Dataset content section start
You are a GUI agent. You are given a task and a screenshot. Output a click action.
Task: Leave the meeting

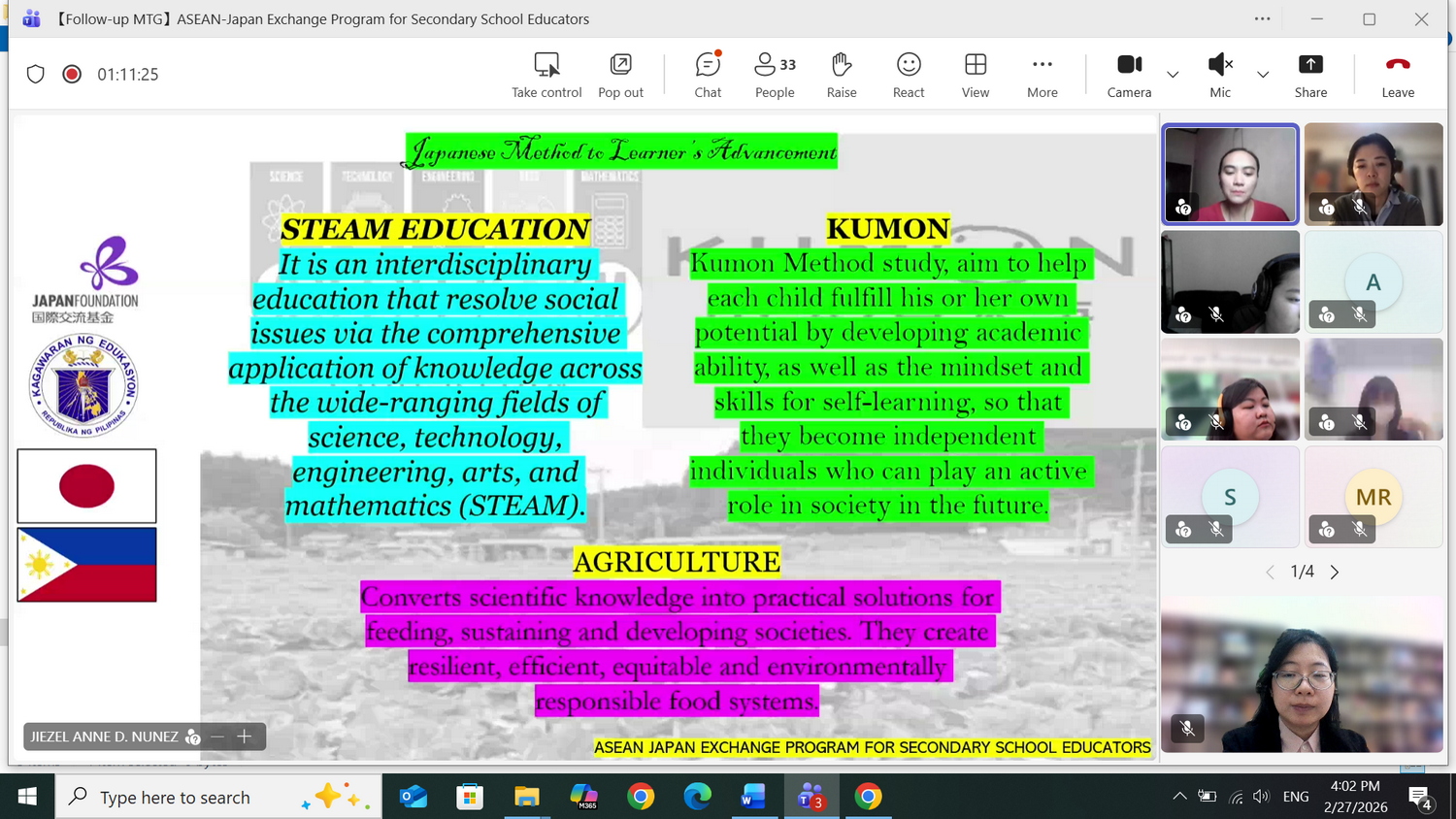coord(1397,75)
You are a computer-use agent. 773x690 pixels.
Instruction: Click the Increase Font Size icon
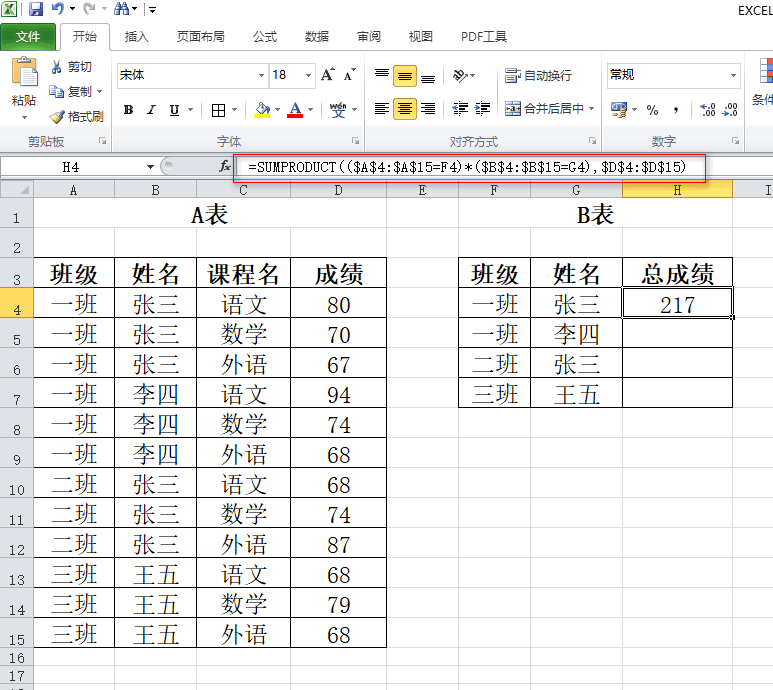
Dataset content section end
Instructions to follow
Excluding the pictures, write out exactly the lines from the line that contains "You are a computer-use agent. 773x690 pixels." through the end of the records.

Answer space
You are a computer-use agent. 773x690 pixels.
Instruction: Click the Increase Font Size icon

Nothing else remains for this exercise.